Dam owners have often overlooked the importance of prioritising their dam safety activities, resulting in resources being allocated equally to all dams or allocated randomly to selected dams.

For example, the traditional indexing method, which uses a standards-based deterministic approach to review deficiencies at a dam, does not look at the consequences of those deficiencies, so it fails to inform the dam owner of the associated dam safety risk.

Using a method such as this can often lead to defensive design, cost-ineffectiveness, blind upgrade, or a generic surveillance and monitoring program across all dams, and does not greatly assist the dam owner in managing the dam safety risk.
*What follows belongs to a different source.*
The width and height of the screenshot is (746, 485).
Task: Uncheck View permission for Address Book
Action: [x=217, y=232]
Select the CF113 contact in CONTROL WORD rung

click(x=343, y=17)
Ultimately, resources may be wasted on low-risk dams, rather than used appropriately on dams with high safety risks.

Current best practice involves a risk-based probabilistic approach and takes into account the risk of failure of each dam to prioritise dam safety works. However, for a large dam portfolio, a full detailed risk assessment for all dams can be very costly and time consuming.
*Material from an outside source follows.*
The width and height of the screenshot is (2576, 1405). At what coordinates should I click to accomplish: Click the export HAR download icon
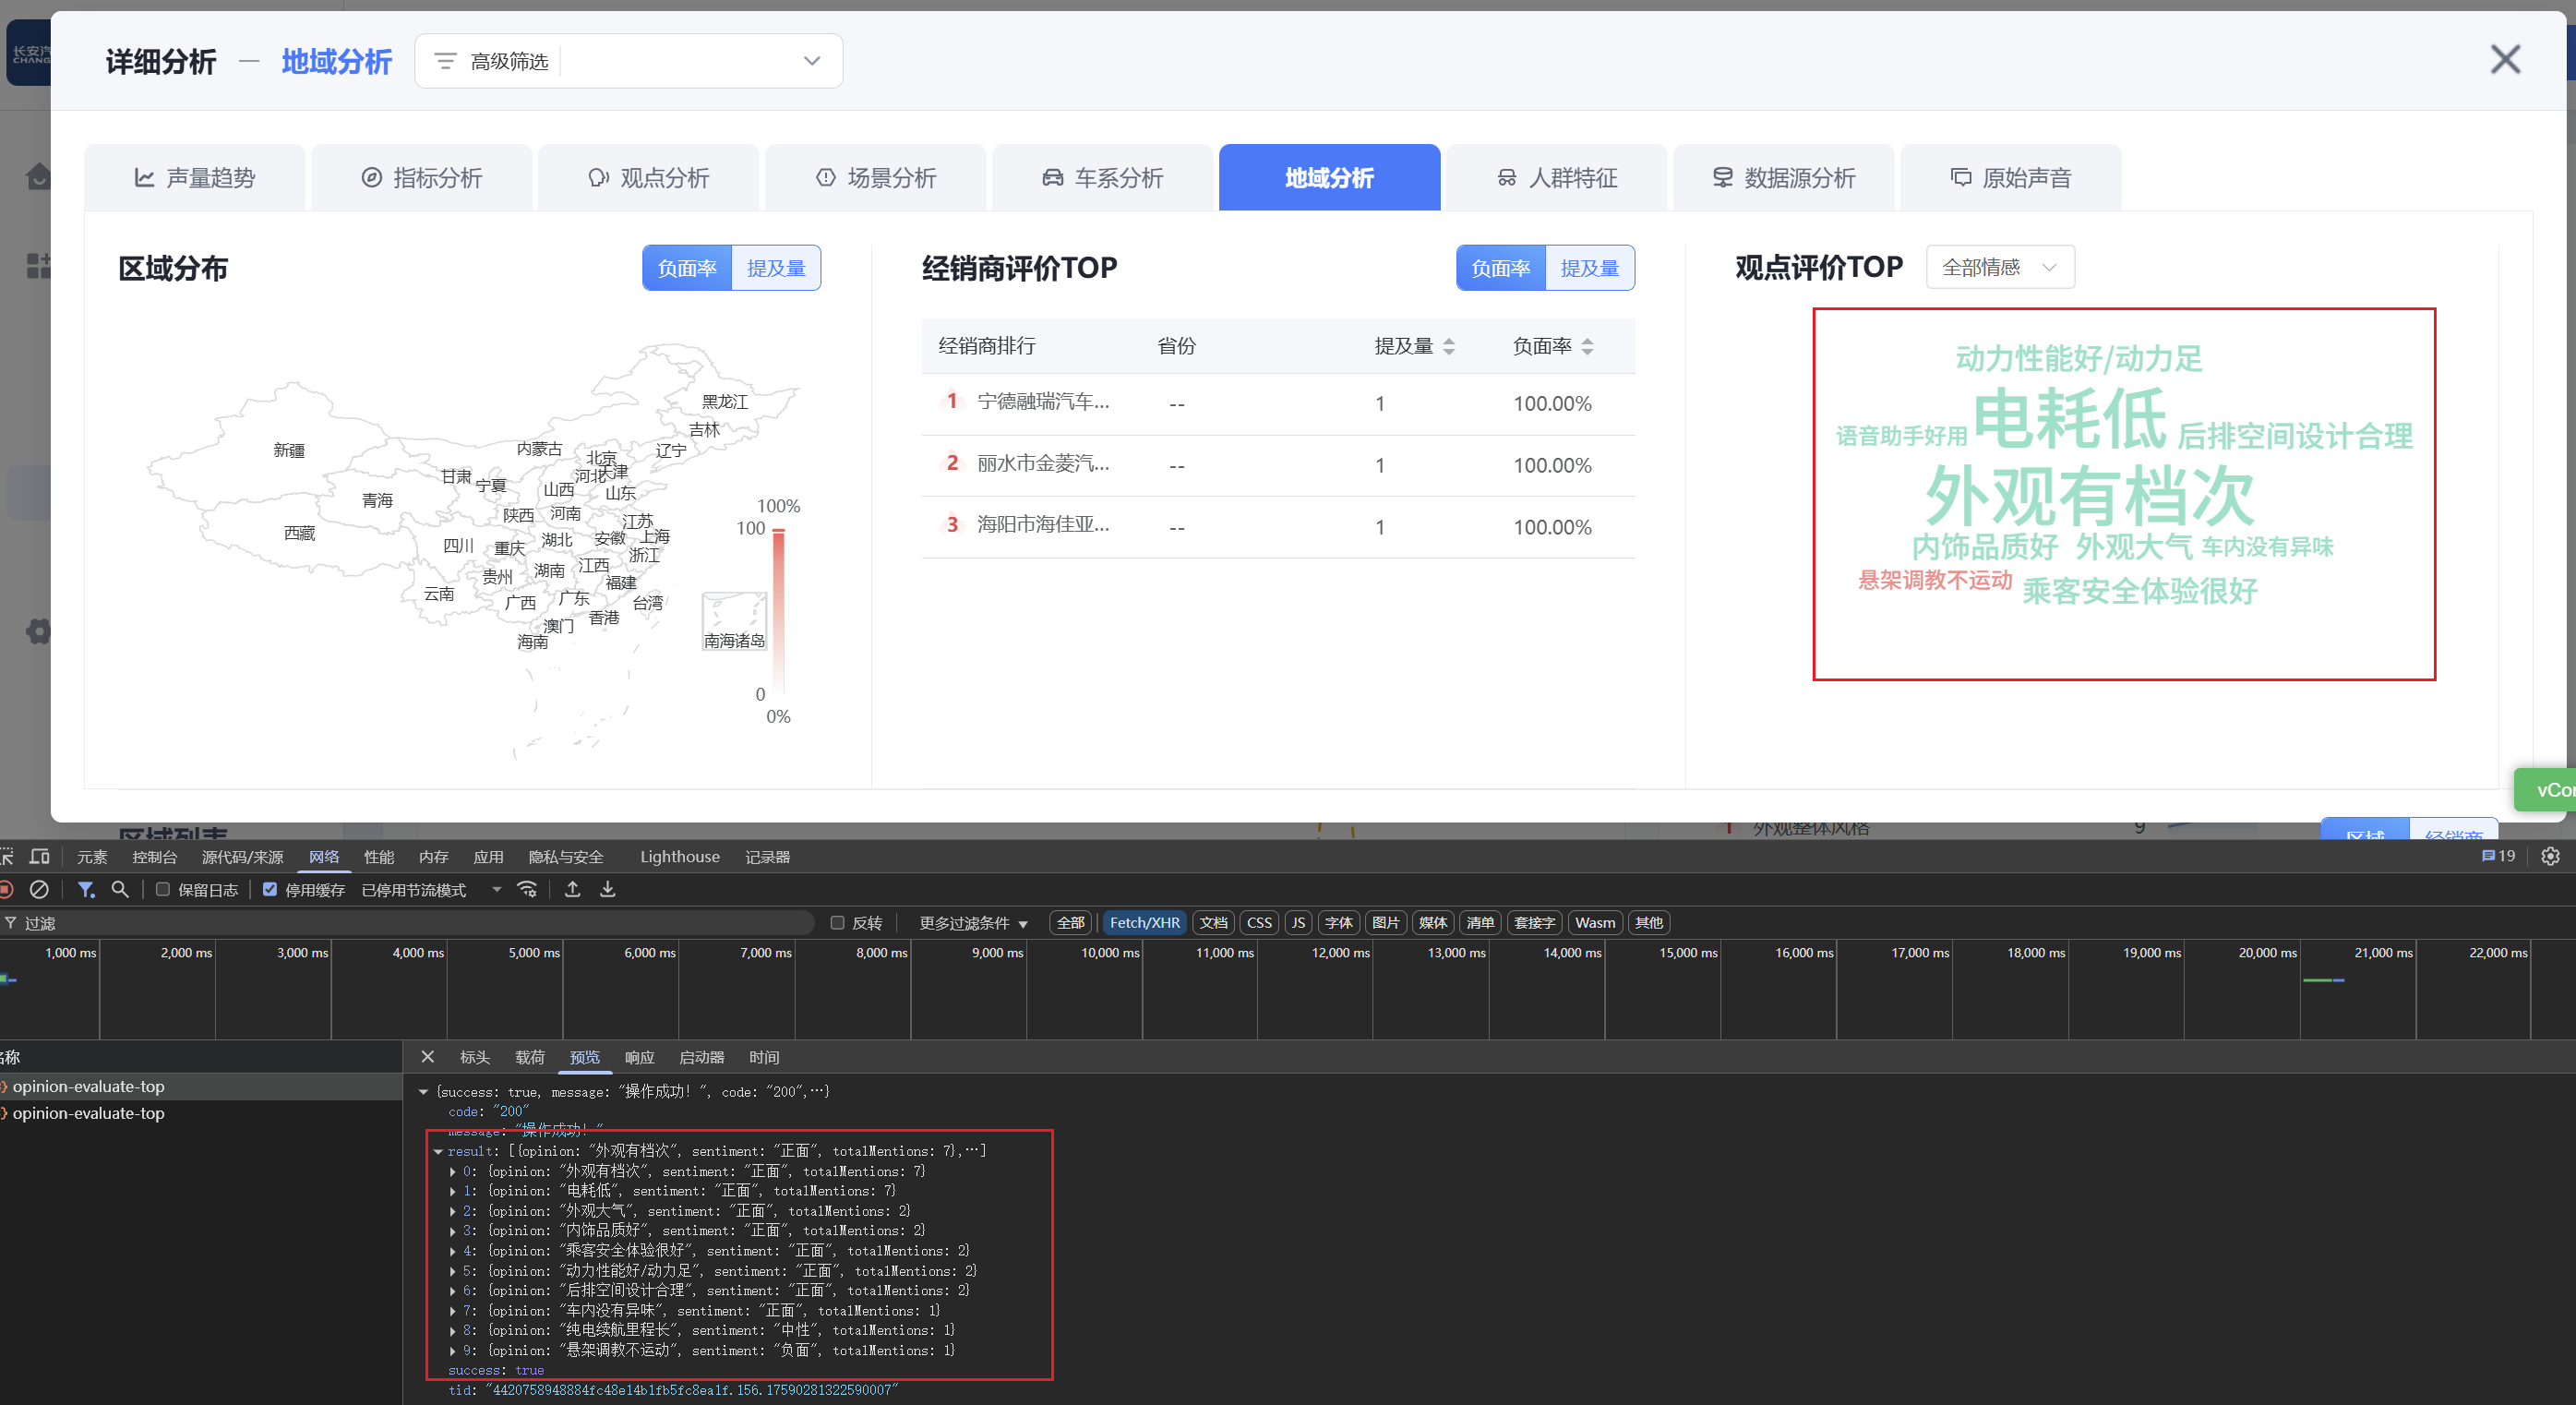click(607, 889)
So, how can an owner of a portfolio of dam assets assess safety and prioritise investment without unnecessary effort or expense? The answer is portfolio risk assessment.

How portfolio risk assessment works

A portfolio risk assessment (PRA) is often a starting point for an effective dam safety program. It is not a detailed risk assessment of any particular dam, but an affordable high-level assessment at the portfolio level that presents to the dam owner the relative risk position of all dams. This enables the dam owner to better prioritise ongoing dam safety works and develop investment strategies.

In a PRA, the safety risk posed by each dam in the portfolio is usually assessed based on historically available information as well as information gathered in a workshop-type environment by an expert team of various disciplines. Key failure modes of each dam are identified, and the risks are quantified based on available information.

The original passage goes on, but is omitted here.